On the administrative side, Ranadivé mapped out an ambitious technological plan for the Warriors’ Oracle Arena. He had intended to use data and technology to optimize fans’ in-arena experiences vis-a-vis their overall enjoyment and their purchases. It’s a safe bet that Ranadivé and his team will similarly emphasize those sorts of gameday innovations and improvements as they try to get more fans (however demanding they might be) to show up to watch a Kings squad that ranked dead last in attendance this past season. (Improving the team itself is probably high on the to-do list, as well.)
That he even finds himself in that particular “David” situation—y’know, the whole “roster full of promising yet underwhelming young players that no fans are coming to see”—is a testament to how he emerged victorious in what was, at least on paper, a longshot pursuit of the Kings. Seattle was the sentimental favorite, a passionate larger market with a sports-mad fanbase and an ownership group, led by hedge fund manager Chris Hansen and Microsoft CEO Steve Ballmer, that was willing to continually pony up more cash to bring a team back to the the Emerald City. For much of the negotiations, every indication was that the Seattle group was going to prevail simply by force of will.

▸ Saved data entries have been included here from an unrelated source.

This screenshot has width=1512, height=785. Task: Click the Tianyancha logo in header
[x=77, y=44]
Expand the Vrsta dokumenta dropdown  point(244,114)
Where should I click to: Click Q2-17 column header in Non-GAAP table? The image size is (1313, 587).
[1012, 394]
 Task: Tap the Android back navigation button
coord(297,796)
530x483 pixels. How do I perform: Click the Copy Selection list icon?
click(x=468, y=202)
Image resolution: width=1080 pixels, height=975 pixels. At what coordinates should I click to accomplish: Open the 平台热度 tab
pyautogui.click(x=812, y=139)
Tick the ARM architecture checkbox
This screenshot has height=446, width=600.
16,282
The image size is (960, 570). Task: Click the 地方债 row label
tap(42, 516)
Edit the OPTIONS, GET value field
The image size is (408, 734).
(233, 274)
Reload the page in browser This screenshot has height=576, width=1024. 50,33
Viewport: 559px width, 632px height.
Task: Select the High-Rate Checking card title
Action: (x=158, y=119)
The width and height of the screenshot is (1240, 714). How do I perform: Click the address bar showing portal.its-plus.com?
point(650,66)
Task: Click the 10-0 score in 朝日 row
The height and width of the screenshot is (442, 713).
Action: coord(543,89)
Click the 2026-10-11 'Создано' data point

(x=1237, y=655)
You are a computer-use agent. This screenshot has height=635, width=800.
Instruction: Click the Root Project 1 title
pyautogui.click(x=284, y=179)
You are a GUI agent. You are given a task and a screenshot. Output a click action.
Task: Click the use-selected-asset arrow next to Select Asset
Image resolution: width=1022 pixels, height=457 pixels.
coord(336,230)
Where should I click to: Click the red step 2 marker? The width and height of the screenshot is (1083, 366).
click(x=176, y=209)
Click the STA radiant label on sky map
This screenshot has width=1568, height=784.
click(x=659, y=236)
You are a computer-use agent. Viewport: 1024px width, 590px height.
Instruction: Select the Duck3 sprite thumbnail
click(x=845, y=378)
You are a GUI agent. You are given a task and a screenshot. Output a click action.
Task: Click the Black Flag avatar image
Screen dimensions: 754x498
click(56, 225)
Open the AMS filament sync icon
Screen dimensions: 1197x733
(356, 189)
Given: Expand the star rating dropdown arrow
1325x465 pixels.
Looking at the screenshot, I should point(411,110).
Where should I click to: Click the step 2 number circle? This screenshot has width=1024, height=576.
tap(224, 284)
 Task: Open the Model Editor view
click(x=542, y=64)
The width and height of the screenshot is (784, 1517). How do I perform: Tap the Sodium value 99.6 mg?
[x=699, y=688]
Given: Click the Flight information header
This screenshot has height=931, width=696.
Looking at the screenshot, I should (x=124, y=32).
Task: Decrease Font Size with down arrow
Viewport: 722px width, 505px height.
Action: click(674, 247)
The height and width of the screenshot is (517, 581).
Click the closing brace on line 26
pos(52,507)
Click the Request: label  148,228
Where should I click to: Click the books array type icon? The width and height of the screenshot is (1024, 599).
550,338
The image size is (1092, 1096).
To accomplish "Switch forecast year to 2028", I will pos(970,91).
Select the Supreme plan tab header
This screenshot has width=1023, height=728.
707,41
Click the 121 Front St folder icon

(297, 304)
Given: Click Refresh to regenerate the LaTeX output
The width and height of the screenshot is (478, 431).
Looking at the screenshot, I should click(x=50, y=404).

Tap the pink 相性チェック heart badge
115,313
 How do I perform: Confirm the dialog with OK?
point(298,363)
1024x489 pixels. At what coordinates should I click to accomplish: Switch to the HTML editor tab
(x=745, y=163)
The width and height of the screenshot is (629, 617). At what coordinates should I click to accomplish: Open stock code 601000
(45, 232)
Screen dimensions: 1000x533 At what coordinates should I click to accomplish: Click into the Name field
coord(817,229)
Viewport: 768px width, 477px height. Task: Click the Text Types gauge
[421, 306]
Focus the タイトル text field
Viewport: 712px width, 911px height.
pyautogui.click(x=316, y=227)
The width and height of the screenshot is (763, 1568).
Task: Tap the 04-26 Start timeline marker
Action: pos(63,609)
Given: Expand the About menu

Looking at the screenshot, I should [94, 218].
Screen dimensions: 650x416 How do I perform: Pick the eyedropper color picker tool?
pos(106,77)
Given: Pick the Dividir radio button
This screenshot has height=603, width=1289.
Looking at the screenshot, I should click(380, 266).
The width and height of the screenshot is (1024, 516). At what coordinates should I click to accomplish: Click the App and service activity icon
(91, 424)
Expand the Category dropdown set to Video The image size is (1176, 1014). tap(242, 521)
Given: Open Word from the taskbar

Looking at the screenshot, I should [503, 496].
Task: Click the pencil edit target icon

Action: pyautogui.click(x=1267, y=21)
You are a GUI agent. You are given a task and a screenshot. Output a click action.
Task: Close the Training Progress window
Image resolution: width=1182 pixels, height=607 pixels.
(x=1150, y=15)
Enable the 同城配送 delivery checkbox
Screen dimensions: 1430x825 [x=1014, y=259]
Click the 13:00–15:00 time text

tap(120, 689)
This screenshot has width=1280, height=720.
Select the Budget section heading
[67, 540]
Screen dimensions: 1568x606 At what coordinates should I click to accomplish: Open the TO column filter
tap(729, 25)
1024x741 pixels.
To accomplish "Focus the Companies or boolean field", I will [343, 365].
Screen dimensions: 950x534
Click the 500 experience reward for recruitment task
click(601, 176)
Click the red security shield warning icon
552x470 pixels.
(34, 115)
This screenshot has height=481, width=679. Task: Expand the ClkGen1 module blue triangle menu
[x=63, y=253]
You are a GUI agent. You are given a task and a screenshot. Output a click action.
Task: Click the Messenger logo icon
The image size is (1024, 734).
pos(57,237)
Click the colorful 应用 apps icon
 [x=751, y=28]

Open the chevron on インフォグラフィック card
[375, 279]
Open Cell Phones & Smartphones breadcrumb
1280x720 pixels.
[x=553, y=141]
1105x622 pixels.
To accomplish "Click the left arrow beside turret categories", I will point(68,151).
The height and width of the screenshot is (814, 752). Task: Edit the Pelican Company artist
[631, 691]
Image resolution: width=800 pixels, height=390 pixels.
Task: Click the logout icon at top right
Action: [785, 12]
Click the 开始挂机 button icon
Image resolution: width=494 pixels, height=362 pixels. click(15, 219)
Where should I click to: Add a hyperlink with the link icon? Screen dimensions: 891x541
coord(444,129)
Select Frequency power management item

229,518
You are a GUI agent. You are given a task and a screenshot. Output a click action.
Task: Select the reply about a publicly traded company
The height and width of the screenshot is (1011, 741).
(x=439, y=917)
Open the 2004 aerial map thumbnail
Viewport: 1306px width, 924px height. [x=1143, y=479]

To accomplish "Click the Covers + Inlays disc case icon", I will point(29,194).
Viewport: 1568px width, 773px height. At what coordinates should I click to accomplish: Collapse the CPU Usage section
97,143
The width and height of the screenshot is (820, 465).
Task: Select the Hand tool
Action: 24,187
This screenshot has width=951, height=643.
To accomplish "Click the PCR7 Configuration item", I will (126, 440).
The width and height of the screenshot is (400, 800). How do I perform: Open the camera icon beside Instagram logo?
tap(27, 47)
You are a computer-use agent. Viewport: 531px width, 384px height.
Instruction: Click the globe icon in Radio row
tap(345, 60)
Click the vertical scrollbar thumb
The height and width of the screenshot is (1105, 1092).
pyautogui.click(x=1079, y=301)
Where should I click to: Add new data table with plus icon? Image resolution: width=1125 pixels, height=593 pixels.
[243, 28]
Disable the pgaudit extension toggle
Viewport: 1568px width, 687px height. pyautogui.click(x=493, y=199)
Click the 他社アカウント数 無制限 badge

But, as is his wont, Ranadivé found a way to outmaneuver his Pacific Northwest rivals. Throughout the Kings’ bidding process, he and his group worked closely with Sacramento mayor Kevin Johnson to secure $258 million in public financing for a much-needed new arena. Additionally, Ranadivé collaborated with league commissioner David Stern to draw up a plan that grants concessions to the 29 other owners: specifically, the Kings agreed to opt out of the league’s revenue sharing, costing the team $18 million next season and an estimated $15 million annually in subsequent years.
Conventional wisdom would suggest that this forfeiture, and the hellacious amount of work ahead necessary to overhaul the entire organization, would result in a competitive disadvantage for the small-market Kings. And conventional wisdom would be correct. But we’ve learned time and again that competitive disadvantages bring out the best in Vivek Ranadivé. Sacramento’s situation makes it an unquestionable underdog for the foreseeable future—and that should make every other team in the league uneasy.